Чинно сели, выпили, закусили. Валентина, мечась в кухню и обратно, выглядела счастливой: надо же, гости пришли, все как у людей! Мы поговорили о том о сем, в том числе, конечно, о политике, как всегда водится в русском застолье, даже немного поспорили. Я тогда охотно спорил с любым человеком и по любому поводу, не зная еще, что истина рождается в споре лишь тогда, когда ее хотят родить, а это бывает очень редко. В большинстве случаев, как и в любовных нежных делах, важней не деторождение, а сам процесс. Мне не терпелось показать свой ум, оригинальность, широту кругозора, я очень не сразу догадался, что многих это только раздражает – у всех свой ум, своя оригинальность, своя широта.

Но Самохину не терпелось перейти к другой теме, и он перешел.

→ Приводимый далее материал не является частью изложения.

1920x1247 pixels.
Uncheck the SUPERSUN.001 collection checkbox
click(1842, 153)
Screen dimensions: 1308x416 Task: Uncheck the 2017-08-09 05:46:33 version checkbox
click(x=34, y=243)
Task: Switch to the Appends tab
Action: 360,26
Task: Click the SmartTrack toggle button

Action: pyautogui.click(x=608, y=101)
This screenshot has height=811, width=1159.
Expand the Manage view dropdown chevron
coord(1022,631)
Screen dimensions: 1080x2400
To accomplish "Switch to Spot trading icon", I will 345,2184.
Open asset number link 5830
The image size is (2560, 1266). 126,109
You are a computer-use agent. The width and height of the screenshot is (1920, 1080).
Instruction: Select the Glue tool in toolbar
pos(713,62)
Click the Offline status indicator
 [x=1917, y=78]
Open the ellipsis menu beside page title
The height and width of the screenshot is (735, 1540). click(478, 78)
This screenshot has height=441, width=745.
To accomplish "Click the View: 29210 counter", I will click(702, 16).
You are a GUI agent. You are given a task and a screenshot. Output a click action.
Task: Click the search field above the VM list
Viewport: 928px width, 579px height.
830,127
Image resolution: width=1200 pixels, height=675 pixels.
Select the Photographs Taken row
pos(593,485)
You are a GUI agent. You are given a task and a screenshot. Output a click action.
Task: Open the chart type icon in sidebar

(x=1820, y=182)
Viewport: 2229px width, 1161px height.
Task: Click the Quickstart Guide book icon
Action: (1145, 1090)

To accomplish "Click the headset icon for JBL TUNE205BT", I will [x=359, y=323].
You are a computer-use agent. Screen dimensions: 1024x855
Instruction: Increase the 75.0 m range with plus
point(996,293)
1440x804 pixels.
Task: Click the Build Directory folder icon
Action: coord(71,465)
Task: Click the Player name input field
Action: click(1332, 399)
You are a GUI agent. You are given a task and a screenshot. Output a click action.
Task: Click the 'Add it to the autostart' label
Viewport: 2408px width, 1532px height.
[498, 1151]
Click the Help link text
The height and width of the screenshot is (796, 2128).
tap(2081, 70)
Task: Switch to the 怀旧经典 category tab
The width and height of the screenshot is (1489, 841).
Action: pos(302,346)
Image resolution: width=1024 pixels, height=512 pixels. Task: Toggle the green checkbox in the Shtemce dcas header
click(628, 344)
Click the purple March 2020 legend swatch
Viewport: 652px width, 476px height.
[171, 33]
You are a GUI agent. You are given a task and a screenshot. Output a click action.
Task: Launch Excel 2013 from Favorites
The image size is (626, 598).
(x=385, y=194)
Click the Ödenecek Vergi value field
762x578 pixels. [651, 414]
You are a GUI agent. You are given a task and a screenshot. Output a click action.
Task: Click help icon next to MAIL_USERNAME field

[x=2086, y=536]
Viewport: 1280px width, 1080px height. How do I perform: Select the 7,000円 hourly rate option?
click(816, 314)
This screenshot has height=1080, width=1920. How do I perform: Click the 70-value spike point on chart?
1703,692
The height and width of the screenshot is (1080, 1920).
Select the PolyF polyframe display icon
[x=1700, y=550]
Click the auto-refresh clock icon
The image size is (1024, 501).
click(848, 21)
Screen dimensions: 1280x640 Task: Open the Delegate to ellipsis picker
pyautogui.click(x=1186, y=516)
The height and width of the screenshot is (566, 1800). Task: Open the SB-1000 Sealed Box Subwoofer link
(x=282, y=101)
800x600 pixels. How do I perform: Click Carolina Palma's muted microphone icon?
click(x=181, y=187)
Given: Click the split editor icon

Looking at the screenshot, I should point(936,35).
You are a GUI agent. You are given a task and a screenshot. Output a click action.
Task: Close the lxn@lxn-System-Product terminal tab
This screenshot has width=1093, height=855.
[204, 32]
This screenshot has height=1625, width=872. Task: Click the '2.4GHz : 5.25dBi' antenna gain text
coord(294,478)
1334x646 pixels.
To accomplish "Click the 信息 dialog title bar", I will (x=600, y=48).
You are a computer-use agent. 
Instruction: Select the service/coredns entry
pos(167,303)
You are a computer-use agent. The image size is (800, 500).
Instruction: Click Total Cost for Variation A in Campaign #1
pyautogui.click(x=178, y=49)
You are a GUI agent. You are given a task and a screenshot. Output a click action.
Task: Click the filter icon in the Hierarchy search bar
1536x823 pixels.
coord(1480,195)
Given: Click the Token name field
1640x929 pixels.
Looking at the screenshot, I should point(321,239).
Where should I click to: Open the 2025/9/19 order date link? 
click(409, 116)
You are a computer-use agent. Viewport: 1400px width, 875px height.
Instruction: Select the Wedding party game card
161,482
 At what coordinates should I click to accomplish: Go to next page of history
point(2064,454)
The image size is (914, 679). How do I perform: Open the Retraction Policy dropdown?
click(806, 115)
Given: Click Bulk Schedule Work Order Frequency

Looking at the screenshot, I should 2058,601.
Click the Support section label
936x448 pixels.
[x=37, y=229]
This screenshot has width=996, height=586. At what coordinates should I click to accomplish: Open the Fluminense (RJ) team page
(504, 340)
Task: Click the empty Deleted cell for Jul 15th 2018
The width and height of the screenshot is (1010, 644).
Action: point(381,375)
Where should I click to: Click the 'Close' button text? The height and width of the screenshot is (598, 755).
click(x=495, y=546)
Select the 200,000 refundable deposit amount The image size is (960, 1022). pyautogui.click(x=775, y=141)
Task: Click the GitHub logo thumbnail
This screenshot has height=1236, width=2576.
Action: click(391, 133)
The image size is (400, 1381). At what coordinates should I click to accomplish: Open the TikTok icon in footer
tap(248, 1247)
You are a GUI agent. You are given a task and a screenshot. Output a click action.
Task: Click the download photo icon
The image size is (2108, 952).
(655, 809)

– Значит, вы на философском факультете учились?

– Нет, на филологическом. Литературу изучал.

– Иванна, ты напутала, что ли? – упрекнул Самохин жену.

Та застыла с тарелкой в руке, виновато посмотрела на меня, на него, оправдалась:

– Валера, я так и сказала, филологический!

– Ну, значит, я дурак! – весело сказал Самохин, подмигивая и как бы говоря: мы-то понимаем, кто сдурил на самом деле, но уж ладно, такой уж я великодушный, прощаю!

– Да нет, Валера… Просто… Наверно, все-таки я спутала.

– Ладно, ладно! Философия, филология, это все рядом. Это высшее образование, а оно недаром высшим называется. А сейчас, значит, грузчиком трудитесь?

– Да. Нормальные деньги.

– Понимаю. Сочувствую. Там же вокруг, наверно, безграмотные, бездуховные люди?

– Да нет, есть разные, – сказал я, вспоминая нашего бригадира-выпивоху Шкляева, который всегда находит нам самую выгодную работу, за это получая привилегию не работать руками, а только наблюдать; могучего пожилого Матвейчука, трижды сидевшего за взломы и грабежи и вставшего на путь исправления, ненавидевшего, когда рядом курят или ругаются матом; балагура Костю, который как раз охотник покурить и поругаться – не со зла, а в силу артистизма натуры; молчаливого Юру Сучкова, человека с выдающимся носом, который в тридцать с лишком лет одинок, постоянно рассказывает о неудачных попытках с кем-то познакомиться, а свои густые и длинные волосы перед зимой химически завивает, чтобы даже из-под шапки они смотрелись привлекательно.